私はここで「甘え」という言葉を悪い意味で使っていません。甘えは誰の心にでもある自然な気持ちです。
田川さんの註をすべて読むと、いらないことまでたくさん知ってしまいます。田川さんは、非常に賢くて神学の道に進んだらしいことがわかります。あまりに賢すぎて冷遇されてきたらしい人だとわかります。冷遇された人はぐちが多くなります。あの註は、田川さんの読者へのあつかましさが爆発しているところではないか。
「どうぞ私の書いた註をすべて読んでください。こんなにも私以外の学者は賢くないのです。私だけがこんなに賢いのです。それゆえに私は冷遇されて来たのです。どうぞ私の意見を聞いてください。どうぞ私の書いた註をすべてお読みください」という心境ではないでしょうか。
これと同じようなもので、やはり膨大な量がある著作があります。秋本治「こちら葛飾区亀有公園前派出所」(こち亀)です。これはご存じのかたも多いでしょう。お巡りさんと交番のマンガです。両さんというのが出て来ます。
現在、201巻が出ているようですが、私が知っている30年前の「こち亀」について書きます。
私が高校生のころ、「こち亀」は「ジャンプ」に連載されていました。高校生のころ、よく、違う高校に行った中学時代の友人の家に遊びに行きました。彼の家にはたくさんの「こち亀」のコミックスがありました。当時で何巻くらい出ていたでしょう。あれは、今思えば、作者の「読者へのあつかましさ」ゆえに続いたマンガだと考えられるのです。こち亀の作者は、読者に「読んで欲しい」のです。われわれは、こち亀を「読んであげていた」のです。
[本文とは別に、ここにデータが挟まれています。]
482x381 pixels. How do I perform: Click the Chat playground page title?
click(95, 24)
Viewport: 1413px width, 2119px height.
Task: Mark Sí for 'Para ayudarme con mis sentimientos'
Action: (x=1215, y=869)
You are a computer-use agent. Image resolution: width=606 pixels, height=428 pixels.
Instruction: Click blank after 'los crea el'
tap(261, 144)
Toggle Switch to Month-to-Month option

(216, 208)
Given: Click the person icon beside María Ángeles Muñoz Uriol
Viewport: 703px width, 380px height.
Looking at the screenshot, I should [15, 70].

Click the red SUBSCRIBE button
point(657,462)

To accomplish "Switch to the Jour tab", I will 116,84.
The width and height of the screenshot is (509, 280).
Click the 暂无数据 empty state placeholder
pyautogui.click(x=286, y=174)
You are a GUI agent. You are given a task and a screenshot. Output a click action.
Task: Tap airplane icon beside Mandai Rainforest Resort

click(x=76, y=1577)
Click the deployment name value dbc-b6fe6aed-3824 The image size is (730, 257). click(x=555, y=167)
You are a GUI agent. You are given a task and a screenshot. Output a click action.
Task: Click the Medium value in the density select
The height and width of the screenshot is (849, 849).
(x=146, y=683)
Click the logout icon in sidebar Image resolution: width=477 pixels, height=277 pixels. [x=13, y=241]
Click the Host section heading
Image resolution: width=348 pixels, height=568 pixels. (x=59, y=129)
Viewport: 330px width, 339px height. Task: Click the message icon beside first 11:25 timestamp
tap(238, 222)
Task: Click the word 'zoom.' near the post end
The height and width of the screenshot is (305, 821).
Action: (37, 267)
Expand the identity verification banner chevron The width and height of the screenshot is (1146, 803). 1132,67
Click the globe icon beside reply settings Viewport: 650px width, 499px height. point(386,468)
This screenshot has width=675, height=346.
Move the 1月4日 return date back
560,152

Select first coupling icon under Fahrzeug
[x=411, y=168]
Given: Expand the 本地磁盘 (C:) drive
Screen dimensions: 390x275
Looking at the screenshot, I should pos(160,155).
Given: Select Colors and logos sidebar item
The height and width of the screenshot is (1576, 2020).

話はしばしば「交番とお巡りさん」をはるかに逸脱し、趣味の話に走っていました。また、よくこち亀は「季節外れ」が起きていました。多くの漫画家は、たとえばいま書いているものが出るのがバレンタインデーのころなら、それを意識して書くものと考えられます。クリスマスとか、七夕とか。それが、両さんは、時期はずれなときに花見をしていたりするのです。そこによくジャンプの編集者さんのものと思われる注があり「これは作者が非常に原稿を早く仕上げることによる季節外れです」ということが書いてあったと思います。秋本治さんは、締め切りに追われるタイプではなく、逆に、早く仕上げるタイプだったのです。とにかく読者に読んで欲しいからです。
世の中で、長く続く連載って、ときどきこの性質を持っているような気がします。
私も、数学教室をしていて、しばしば生徒の皆さんに支えられているなと感じることがあります。私の話を聴いてくださる人に私が支えられているのです。
以上「「こち亀」が長く続いた理由」でした!
(※このブログも予約投稿されていて、いまは2023年6月20日ですからね。秋本治さんと同じ現象が起きています。「早く書きすぎ」。)